Horizontal vs. Vertical Data

There are types of data that have been modeled in SDTM such that one variable stores the question, and another variable stores the answer (e.g., questionnaires). This is how data appear in the Findings General Observation Class domains. In this case, each question may have its own different set of responses (i.e., its own codelist), which is fine, because by the time the data get to SDTM the answer is known, and there is only one value in the answer variable. When collecting the data, however, all the choices must be presented for each question, but in many systems, it is not possible to have more than one codelist associated with one variable. As a result, the CDASH structure may need to provide a different variable for each question, and the data would be transformed later.

EDC CRF

CDASH - Findings data may have to be horizontal for each test to have its own codelist; SDTM Controlled Terminology is used for variable names and CRF prompts.

SDTM Findings data must be in a normalized or vertical structure; answers are already known.

Rationale

In normalized data, each test is on a different record and may need different controlled terms (this information is called “value-level metadata”), which cannot be modeled in most data capture systems; some EDC systems can’t handle normalized data at all.

Metadata Content

Metadata, or the information that describes the domains, is somewhat different for each standard.

CDASH - Metadata includes question text/prompt, CRF completion instructions, and SDTM mapping instructions (not shown).

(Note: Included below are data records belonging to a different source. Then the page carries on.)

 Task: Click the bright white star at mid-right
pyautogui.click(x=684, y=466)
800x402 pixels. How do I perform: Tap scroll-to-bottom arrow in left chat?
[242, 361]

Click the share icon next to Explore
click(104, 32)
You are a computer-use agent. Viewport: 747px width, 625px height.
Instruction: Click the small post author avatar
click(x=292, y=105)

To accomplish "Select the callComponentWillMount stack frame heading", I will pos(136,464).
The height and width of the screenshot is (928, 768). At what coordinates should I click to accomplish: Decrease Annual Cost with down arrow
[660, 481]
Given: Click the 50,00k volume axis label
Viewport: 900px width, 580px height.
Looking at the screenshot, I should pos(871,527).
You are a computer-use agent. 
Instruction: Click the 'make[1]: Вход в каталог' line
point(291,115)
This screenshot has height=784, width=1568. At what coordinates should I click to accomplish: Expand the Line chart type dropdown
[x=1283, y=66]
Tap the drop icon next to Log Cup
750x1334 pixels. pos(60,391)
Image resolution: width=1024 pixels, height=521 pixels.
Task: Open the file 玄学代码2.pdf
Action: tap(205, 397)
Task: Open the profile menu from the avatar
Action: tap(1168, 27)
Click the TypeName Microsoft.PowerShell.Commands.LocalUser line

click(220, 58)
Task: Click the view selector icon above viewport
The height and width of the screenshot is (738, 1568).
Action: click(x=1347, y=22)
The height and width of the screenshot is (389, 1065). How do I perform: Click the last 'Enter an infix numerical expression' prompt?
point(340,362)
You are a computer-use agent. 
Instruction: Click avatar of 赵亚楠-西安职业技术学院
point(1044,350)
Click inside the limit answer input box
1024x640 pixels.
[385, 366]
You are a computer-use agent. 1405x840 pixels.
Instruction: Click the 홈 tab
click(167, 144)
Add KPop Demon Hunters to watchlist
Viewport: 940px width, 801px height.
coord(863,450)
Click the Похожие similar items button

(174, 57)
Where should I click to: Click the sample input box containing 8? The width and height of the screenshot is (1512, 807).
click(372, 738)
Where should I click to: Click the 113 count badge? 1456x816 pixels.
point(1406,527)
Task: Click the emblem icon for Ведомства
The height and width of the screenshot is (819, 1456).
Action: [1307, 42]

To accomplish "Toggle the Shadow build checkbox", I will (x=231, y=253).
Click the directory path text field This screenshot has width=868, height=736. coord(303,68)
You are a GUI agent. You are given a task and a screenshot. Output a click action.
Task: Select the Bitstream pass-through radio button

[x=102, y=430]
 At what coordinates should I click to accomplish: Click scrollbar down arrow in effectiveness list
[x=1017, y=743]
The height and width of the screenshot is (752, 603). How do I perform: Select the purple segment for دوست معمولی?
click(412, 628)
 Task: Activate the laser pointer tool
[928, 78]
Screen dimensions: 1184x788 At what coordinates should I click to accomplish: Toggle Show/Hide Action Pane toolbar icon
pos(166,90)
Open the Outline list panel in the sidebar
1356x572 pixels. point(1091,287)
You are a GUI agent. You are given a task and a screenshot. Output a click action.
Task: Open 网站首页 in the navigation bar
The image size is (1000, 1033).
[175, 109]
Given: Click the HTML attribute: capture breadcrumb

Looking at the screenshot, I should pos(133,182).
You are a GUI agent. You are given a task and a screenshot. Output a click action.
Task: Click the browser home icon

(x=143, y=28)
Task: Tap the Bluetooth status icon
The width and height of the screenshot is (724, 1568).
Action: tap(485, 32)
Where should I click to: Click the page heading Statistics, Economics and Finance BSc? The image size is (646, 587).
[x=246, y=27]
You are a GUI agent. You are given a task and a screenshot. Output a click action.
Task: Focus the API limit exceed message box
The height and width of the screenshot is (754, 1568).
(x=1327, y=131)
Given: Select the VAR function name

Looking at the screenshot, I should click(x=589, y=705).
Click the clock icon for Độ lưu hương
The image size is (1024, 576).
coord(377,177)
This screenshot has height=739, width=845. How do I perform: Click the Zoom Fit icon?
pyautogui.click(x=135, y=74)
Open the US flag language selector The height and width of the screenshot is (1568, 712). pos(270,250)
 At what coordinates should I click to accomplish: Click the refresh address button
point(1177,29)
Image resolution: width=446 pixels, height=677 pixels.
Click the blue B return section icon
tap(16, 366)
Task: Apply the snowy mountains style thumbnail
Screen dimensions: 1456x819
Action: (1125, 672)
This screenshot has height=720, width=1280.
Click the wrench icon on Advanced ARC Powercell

SDTM - Metadata includes variable labels and roles.

Rationale

SDTM focuses on tabulating data, and so defines the information necessary to support predictable “flat files”. CDASH addresses data capture needs and is designed to ensure clear questions that produce consistent answers. Because they have different purposes, some of their metadata differs.

Unavailable Variables

SDTM

Some variables can only be derived after studies are complete. For example, USUBJID identifies a subject uniquely across all studies in a submission; if a subject participates more than once, the subject is supposed to have the same USUBJID. Technically, this means that USUBJID cannot be created until all the studies in the submission are complete. STRESC/STRESN are intended to hold values that have been standardized across the submission. These standard values may or may not be the units the sites use for data capture, which is why there is an --ORRES “original result” variable. Finally, EXTRT/EXDOSE represent the actual treatment the subject received, and in doubleblind studies, this will only be known after the blind is broken, which is obviously after the study is over.

CDASH

Some variables have meaning only within the context of the study (e.g., SUBJID) is, by definition, an identifier that is unique only within the study. ECTRT/ECDOSE are variables that capture whatever is known about a blinded treatment during the study.

Rationale

CDASH and SDTMI are designed for different, if overlapping, purposes, and each has variables that support its particular function. SDTM’s primary focus is pooling data for submission or warehousing, whereas CDASH’s primary focus is collecting data for individual subjects in individual studies.

CDASH contributes significantly to data traceability, integrity and quality. It isn’t another standard to be mapped to as the data progress to SDTM. CDASH is intended to guide data collection so that data flow easily from collection into SDTM. CDASH facilitates this by including the CDASH-to-SDTM mappings for all standard variables. If you have data in a non-standard format, it’s often easier to map to CDASH first because CDASH’s structure more closely mimics common collection approaches. You can then map to SDTM by following the instructions in the CDASH Implementation Guide.

A final thought: If you use SDTM to collect your data, by the time you have made all the changes that are necessary to accommodate data collection requirements, you have basically created CDASH, so why not just start with it?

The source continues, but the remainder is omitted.